=== TASK SET ===
**A)** Reproduce the stretch of the Bratz Kidz article from "- Fianna (Fragrance)" through "air of innocence.", word for word.
**B)** Write out the stretch of the records from the line that contains "Viewport: 589px width, 220px" through the line that contains "Viewport: 244px width, 354px", both lines included, unchanged.

= Bratz Kidz =

American fashion doll and media franchise

Bratz Kidz Logo

Bratz Kidz were the elementary-aged child equivalent to the popular Bratz doll line; the dolls were six inches (152.4 mm) tall and are proportioned to be shorter than the normal Bratz.

==Produced characters==

Bratz Kidz are based on the original Bratz dolls:
- Cloe (Angel)
- Yasmin (Pretty Princess)
- Jade (Kool Kat)
- Sasha (Bunny Boo)
- Lilani (Sweet Swan)
- Kiani (Prankster Parrot)
- Meygan (Funky Fashion Monkey)
- Dana (Sugar Shoes)
- Eitan (The Dragon)
- Koby (The Panther)
- Dylan (The Fox)
- Cameron (The Blaze)
- Phoebe (Sugar)
- Vinessa (Stylin' Sheep)
- Cade (The Viper)
- Katia (Flirty Turtle)
- Fianna (Fragrance)

==Popularity and Publicity==
The Bratz Kidz are marketed to represent the innocence of children that normal Bratz and Babyz do not have and are modeled after their main fanbase, eight- to twelve-year-old girls. With long skirts and printed T-shirts, the kidz have separated themselves from the Bratz and Bratz Babyz lines with an air of innocence.

===Slogans===
- "The Kidz with a passion For Fun!"
- "Bigger than Babyz! Gonna be teens! We're Bratz Kidz, we're in between!"
- "How do you play? The Bratz Kidz way!"

===Price and Value===
The basic Bratz Kidz typically retail for $10.00 US for one doll plus an extra fashion. Bratz Kidz in special collections, like Horseback Fun and Sleepover Adventure, will usually sell for around $14.99 each. The Sisterz set of Babyz Kiani and Kidz Lilani and babyz Zama and kidz Sasha is sold for around $19.99. Bratz Kidz playsets, which sometimes come with one Bratz Kidz doll, retail for anywhere from $30–50, depending on what features and accessories are included.

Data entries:

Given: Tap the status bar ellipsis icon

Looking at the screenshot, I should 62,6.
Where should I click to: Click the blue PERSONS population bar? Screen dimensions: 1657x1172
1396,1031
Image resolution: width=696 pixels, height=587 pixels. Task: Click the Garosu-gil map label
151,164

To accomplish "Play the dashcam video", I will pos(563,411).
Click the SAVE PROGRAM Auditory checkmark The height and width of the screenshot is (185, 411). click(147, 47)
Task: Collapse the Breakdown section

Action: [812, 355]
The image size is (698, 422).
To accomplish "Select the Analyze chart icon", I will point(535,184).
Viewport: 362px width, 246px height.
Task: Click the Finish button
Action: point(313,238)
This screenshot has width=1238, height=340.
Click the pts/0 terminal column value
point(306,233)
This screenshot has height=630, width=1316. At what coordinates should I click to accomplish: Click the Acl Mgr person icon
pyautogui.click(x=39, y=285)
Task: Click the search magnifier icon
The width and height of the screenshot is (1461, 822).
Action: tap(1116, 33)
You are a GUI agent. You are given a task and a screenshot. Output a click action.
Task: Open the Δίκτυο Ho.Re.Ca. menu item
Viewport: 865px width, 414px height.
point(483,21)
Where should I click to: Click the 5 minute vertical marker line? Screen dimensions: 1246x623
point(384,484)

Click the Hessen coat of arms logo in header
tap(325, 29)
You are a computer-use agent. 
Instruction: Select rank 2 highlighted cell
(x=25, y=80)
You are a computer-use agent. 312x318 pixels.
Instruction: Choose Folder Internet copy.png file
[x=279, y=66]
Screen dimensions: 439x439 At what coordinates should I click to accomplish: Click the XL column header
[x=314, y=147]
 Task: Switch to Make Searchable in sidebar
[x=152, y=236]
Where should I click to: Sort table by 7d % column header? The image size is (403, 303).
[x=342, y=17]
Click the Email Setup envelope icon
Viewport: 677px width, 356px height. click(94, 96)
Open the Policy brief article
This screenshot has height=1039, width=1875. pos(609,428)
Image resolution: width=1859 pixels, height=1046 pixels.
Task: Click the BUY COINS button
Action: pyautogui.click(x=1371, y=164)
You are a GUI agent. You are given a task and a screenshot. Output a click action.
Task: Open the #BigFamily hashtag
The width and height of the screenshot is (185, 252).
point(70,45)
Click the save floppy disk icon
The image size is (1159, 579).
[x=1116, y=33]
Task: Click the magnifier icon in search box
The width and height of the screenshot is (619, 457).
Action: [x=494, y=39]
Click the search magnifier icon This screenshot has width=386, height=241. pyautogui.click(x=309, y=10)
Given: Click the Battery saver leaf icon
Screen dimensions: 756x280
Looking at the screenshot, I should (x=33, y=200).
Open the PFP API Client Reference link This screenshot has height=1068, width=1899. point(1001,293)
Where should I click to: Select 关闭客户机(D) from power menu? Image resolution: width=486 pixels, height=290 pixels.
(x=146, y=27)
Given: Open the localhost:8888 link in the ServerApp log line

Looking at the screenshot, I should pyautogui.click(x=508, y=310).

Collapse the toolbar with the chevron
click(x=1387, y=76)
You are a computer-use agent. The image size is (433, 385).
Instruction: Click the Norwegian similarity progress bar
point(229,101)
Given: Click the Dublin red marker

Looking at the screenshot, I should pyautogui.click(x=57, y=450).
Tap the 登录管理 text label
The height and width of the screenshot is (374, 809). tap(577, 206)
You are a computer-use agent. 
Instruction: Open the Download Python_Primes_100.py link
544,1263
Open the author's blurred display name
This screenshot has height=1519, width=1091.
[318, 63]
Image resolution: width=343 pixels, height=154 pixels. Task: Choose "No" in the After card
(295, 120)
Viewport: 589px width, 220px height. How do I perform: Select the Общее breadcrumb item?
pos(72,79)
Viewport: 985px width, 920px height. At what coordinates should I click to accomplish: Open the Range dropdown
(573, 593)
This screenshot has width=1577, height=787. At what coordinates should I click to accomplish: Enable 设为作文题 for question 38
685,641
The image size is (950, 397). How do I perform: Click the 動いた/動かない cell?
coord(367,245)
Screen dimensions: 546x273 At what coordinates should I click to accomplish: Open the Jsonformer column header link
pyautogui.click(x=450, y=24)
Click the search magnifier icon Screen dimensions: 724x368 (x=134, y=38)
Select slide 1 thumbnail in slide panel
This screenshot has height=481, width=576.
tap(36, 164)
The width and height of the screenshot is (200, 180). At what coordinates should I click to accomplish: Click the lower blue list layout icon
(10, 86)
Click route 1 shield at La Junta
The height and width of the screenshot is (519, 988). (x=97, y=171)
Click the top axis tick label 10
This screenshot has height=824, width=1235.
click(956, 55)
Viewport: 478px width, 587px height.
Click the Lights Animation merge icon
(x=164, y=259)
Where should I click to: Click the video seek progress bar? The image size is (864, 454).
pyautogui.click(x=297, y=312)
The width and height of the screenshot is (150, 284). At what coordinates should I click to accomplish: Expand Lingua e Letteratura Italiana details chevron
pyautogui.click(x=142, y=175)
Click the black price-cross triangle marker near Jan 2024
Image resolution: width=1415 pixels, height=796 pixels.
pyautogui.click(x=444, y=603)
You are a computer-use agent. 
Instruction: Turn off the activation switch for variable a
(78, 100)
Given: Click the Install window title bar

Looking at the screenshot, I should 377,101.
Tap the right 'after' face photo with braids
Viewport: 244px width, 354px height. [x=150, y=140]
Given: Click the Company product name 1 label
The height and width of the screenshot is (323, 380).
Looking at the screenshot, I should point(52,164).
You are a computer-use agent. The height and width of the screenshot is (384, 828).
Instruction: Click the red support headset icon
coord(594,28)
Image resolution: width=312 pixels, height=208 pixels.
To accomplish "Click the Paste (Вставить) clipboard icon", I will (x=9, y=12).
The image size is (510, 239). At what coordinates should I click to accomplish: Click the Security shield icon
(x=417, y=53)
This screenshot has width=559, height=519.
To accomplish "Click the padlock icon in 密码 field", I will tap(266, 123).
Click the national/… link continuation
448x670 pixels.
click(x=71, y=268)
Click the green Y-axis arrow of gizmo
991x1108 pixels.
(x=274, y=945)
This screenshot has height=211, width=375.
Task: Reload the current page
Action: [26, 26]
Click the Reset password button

=== SET OF ANSWERS ===
**A)**
- Fianna (Fragrance)

==Popularity and Publicity==
The Bratz Kidz are marketed to represent the innocence of children that normal Bratz and Babyz do not have and are modeled after their main fanbase, eight- to twelve-year-old girls. With long skirts and printed T-shirts, the kidz have separated themselves from the Bratz and Bratz Babyz lines with an air of innocence.

**B)**
Viewport: 589px width, 220px height. How do I perform: Select the Общее breadcrumb item?
pos(72,79)
Viewport: 985px width, 920px height. At what coordinates should I click to accomplish: Open the Range dropdown
(573, 593)
This screenshot has width=1577, height=787. At what coordinates should I click to accomplish: Enable 设为作文题 for question 38
685,641
The image size is (950, 397). How do I perform: Click the 動いた/動かない cell?
coord(367,245)
Screen dimensions: 546x273 At what coordinates should I click to accomplish: Open the Jsonformer column header link
pyautogui.click(x=450, y=24)
Click the search magnifier icon Screen dimensions: 724x368 (x=134, y=38)
Select slide 1 thumbnail in slide panel
This screenshot has height=481, width=576.
tap(36, 164)
The width and height of the screenshot is (200, 180). At what coordinates should I click to accomplish: Click the lower blue list layout icon
(10, 86)
Click route 1 shield at La Junta
The height and width of the screenshot is (519, 988). (x=97, y=171)
Click the top axis tick label 10
This screenshot has height=824, width=1235.
click(956, 55)
Viewport: 478px width, 587px height.
Click the Lights Animation merge icon
(x=164, y=259)
Where should I click to: Click the video seek progress bar? The image size is (864, 454).
pyautogui.click(x=297, y=312)
The width and height of the screenshot is (150, 284). At what coordinates should I click to accomplish: Expand Lingua e Letteratura Italiana details chevron
pyautogui.click(x=142, y=175)
Click the black price-cross triangle marker near Jan 2024
Image resolution: width=1415 pixels, height=796 pixels.
pyautogui.click(x=444, y=603)
You are a computer-use agent. 
Instruction: Turn off the activation switch for variable a
(78, 100)
Given: Click the Install window title bar

Looking at the screenshot, I should 377,101.
Tap the right 'after' face photo with braids
Viewport: 244px width, 354px height. [x=150, y=140]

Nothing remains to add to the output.